◆ **SELECTED EXTRACT**
______________________________
Second, in a similar vein, learners’ error orientation (Rybowiak et al., 1999) might also affect how effectively they exploit the potential benefits of practice testing. Introduced originally in work and organizational psychology, error orientation refers to an individual's attitudes towards errors occurring at work, comprising different facets such as learning from errors, error strain, or thinking about errors. Given that errors can hardly be avoided during practice testing and that especially mediated effects of practice testing depend on the ability to use errors constructively (that means recognizing and seizing the opportunity to learn from errors), learners’ error orientation might affect the benefits they can gain from practice tests.
Third, learners need for cognition (NFC) might play a role in how effectively they use practice testing. The NFC denotes “an individual's tendency to engage in and enjoy effortful cognitive processing” (Cacioppo et al., 1984, p. 306). Schindler et al. (2019) demonstrated that NFC moderates the generation effect. A generation effect occurs when self-generated information is remembered better compared to information that is read. This effect is related to the testing effect and may also be categorized as a desirable difficulty in learning. Schindler et al. (2019) found that students with lower NFC benefitted more from generation than students with higher NFC. The authors explained this finding by arguing that individuals with higher NFC are already inclined to engage in generative learning activities without specific instructions, whereas individuals with lower NFC need the explicit instruction to generate information to include generation in their learning process. Thus, it seems plausible that individuals with higher cognition needs already use good learning strategies and therefore do not benefit as much from guided practice as individuals with lower cognition needs. But, only one study (Bertilsson et al., 2021) has examined the moderating role of NFC on the testing effect and found no evidence for such a role. However, Bertilsson et al. used relatively simple materials (vocabulary learning), and they suggested that a moderator effect of NFC might occur for more complex materials.
______________________________
◆ **DATA PROVIDED**

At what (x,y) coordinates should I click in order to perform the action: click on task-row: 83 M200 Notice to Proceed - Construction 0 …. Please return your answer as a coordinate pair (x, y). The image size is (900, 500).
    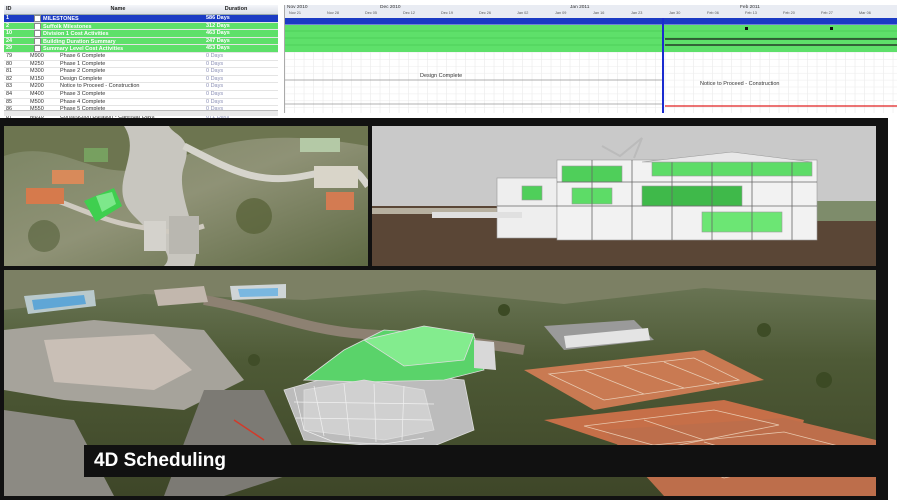
    Looking at the image, I should click on (141, 87).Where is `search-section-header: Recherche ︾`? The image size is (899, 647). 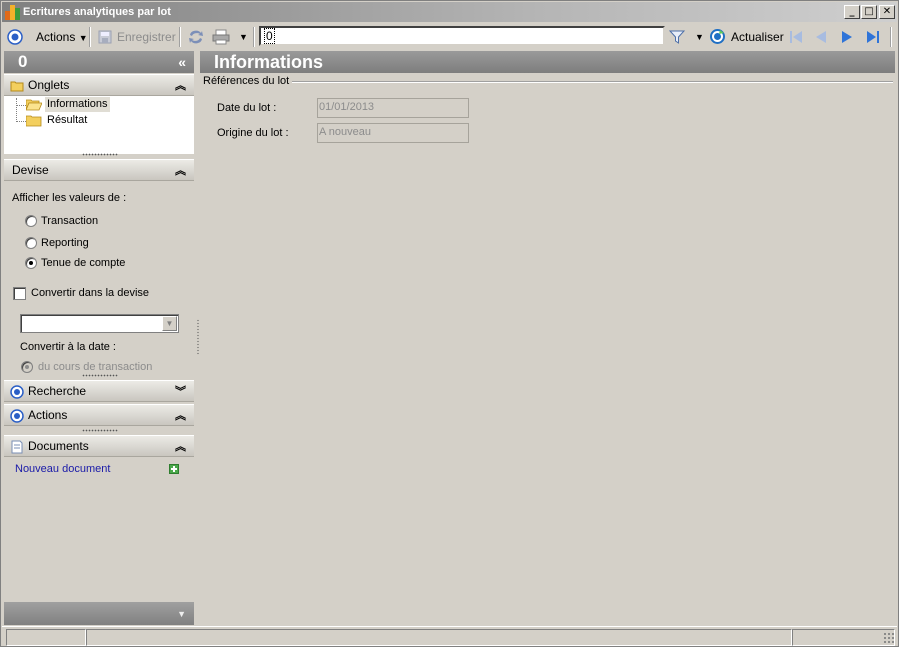 search-section-header: Recherche ︾ is located at coordinates (99, 391).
______________________________
◆ **WHAT TO WORK ON**
A. Answer these questions from the passage on practice testing:
(i) In which field was the concept of error orientation originally introduced?
(ii) According to Schindler et al. (2019), which students benefitted more from generation?
(iii) What kind of materials did Bertilsson et al. use?
B. Decide whether each statement agrees with the passage on practice testing. Answer yes or no, and quote the words that decide it.
(i) Error orientation includes error strain as one of its facets.
(ii) Several studies have examined whether NFC moderates the testing effect.
(iii) A generation effect occurs when information that is read is remembered better than self-generated information.
Base your answers solely on the passage on practice testing.

◆ **SOLUTION SET**
A.
(i) Work and organizational psychology.
(ii) Students with lower NFC.
(iii) Relatively simple materials (vocabulary learning).

B.
(i) Yes: "comprising different facets such as learning from errors, error strain, or thinking about errors"
(ii) No: "only one study (Bertilsson et al., 2021) has examined the moderating role of NFC on the testing effect"
(iii) No: "A generation effect occurs when self-generated information is remembered better compared to information that is read"